Problem statement: Write out every one of the records below, word for word and without any changes.

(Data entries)
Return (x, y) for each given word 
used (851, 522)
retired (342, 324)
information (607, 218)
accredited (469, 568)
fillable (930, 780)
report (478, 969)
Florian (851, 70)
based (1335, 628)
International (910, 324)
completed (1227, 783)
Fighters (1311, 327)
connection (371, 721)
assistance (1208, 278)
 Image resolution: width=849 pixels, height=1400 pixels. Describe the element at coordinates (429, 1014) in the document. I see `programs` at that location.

The answer:
Return (x, y) for each given word 
used (851, 522)
retired (342, 324)
information (607, 218)
accredited (469, 568)
fillable (930, 780)
report (478, 969)
Florian (851, 70)
based (1335, 628)
International (910, 324)
completed (1227, 783)
Fighters (1311, 327)
connection (371, 721)
assistance (1208, 278)
 Image resolution: width=849 pixels, height=1400 pixels. Describe the element at coordinates (429, 1014) in the document. I see `programs` at that location.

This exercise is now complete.